__REQUIRED ACTION__
A word-for-word restatement of the full listing is required.

__MATERIAL FOR THE TASK__
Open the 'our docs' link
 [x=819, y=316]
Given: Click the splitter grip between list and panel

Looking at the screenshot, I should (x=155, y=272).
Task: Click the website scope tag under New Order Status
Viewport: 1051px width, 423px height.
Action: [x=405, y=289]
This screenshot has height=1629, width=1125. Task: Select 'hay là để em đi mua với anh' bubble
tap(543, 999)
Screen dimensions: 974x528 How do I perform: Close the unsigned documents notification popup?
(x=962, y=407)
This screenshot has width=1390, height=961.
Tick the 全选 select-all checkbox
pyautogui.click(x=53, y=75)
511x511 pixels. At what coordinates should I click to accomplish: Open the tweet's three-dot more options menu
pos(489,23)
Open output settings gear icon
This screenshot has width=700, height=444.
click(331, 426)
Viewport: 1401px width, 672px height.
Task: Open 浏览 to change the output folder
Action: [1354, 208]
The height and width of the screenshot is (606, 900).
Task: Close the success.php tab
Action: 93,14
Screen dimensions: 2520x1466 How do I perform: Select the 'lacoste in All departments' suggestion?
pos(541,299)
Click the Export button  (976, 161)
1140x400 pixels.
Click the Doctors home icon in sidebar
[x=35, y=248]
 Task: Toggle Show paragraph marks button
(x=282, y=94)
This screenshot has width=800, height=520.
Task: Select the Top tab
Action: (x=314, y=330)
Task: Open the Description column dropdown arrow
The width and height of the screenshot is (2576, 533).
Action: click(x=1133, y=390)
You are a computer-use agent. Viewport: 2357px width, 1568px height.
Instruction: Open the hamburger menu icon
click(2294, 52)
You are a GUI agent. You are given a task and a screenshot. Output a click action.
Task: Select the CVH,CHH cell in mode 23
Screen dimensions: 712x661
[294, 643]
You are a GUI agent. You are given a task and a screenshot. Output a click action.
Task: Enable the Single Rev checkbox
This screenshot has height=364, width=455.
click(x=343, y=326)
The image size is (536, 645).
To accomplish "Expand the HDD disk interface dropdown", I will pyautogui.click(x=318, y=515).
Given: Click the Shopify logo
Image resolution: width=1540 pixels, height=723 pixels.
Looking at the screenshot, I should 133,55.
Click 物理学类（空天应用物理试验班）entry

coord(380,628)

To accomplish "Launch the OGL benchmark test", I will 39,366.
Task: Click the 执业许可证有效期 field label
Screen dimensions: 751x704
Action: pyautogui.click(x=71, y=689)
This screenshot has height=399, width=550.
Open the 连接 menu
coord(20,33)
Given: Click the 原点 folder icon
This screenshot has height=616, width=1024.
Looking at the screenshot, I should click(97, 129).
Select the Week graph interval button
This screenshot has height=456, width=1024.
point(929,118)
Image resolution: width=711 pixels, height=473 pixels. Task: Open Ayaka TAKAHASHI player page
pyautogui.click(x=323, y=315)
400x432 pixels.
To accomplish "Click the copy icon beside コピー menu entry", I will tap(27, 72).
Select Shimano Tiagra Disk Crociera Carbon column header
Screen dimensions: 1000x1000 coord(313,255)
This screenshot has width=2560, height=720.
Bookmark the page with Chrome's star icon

__WRITTEN RESPONSE__
Open the 'our docs' link
 [x=819, y=316]
Given: Click the splitter grip between list and panel

Looking at the screenshot, I should (x=155, y=272).
Task: Click the website scope tag under New Order Status
Viewport: 1051px width, 423px height.
Action: [x=405, y=289]
This screenshot has height=1629, width=1125. Task: Select 'hay là để em đi mua với anh' bubble
tap(543, 999)
Screen dimensions: 974x528 How do I perform: Close the unsigned documents notification popup?
(x=962, y=407)
This screenshot has width=1390, height=961.
Tick the 全选 select-all checkbox
pyautogui.click(x=53, y=75)
511x511 pixels. At what coordinates should I click to accomplish: Open the tweet's three-dot more options menu
pos(489,23)
Open output settings gear icon
This screenshot has width=700, height=444.
click(331, 426)
Viewport: 1401px width, 672px height.
Task: Open 浏览 to change the output folder
Action: [1354, 208]
The height and width of the screenshot is (606, 900).
Task: Close the success.php tab
Action: 93,14
Screen dimensions: 2520x1466 How do I perform: Select the 'lacoste in All departments' suggestion?
pos(541,299)
Click the Export button  (976, 161)
1140x400 pixels.
Click the Doctors home icon in sidebar
[x=35, y=248]
 Task: Toggle Show paragraph marks button
(x=282, y=94)
This screenshot has width=800, height=520.
Task: Select the Top tab
Action: (x=314, y=330)
Task: Open the Description column dropdown arrow
The width and height of the screenshot is (2576, 533).
Action: click(x=1133, y=390)
You are a computer-use agent. Viewport: 2357px width, 1568px height.
Instruction: Open the hamburger menu icon
click(2294, 52)
You are a GUI agent. You are given a task and a screenshot. Output a click action.
Task: Select the CVH,CHH cell in mode 23
Screen dimensions: 712x661
[294, 643]
You are a GUI agent. You are given a task and a screenshot. Output a click action.
Task: Enable the Single Rev checkbox
This screenshot has height=364, width=455.
click(x=343, y=326)
The image size is (536, 645).
To accomplish "Expand the HDD disk interface dropdown", I will pyautogui.click(x=318, y=515).
Given: Click the Shopify logo
Image resolution: width=1540 pixels, height=723 pixels.
Looking at the screenshot, I should 133,55.
Click 物理学类（空天应用物理试验班）entry

coord(380,628)

To accomplish "Launch the OGL benchmark test", I will 39,366.
Task: Click the 执业许可证有效期 field label
Screen dimensions: 751x704
Action: pyautogui.click(x=71, y=689)
This screenshot has height=399, width=550.
Open the 连接 menu
coord(20,33)
Given: Click the 原点 folder icon
This screenshot has height=616, width=1024.
Looking at the screenshot, I should click(97, 129).
Select the Week graph interval button
This screenshot has height=456, width=1024.
point(929,118)
Image resolution: width=711 pixels, height=473 pixels. Task: Open Ayaka TAKAHASHI player page
pyautogui.click(x=323, y=315)
400x432 pixels.
To accomplish "Click the copy icon beside コピー menu entry", I will tap(27, 72).
Select Shimano Tiagra Disk Crociera Carbon column header
Screen dimensions: 1000x1000 coord(313,255)
This screenshot has width=2560, height=720.
Bookmark the page with Chrome's star icon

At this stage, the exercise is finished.